> Action item
The records below need retyping in full; give them again exactly.

> Stored items
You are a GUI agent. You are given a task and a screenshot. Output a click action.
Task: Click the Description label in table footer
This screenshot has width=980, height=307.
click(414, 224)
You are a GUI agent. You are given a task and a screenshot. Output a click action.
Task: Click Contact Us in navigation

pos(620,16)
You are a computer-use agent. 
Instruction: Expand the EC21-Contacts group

> Answer
You are a GUI agent. You are given a task and a screenshot. Output a click action.
Task: Click the Description label in table footer
This screenshot has width=980, height=307.
click(414, 224)
You are a GUI agent. You are given a task and a screenshot. Output a click action.
Task: Click Contact Us in navigation

pos(620,16)
You are a computer-use agent. 
Instruction: Expand the EC21-Contacts group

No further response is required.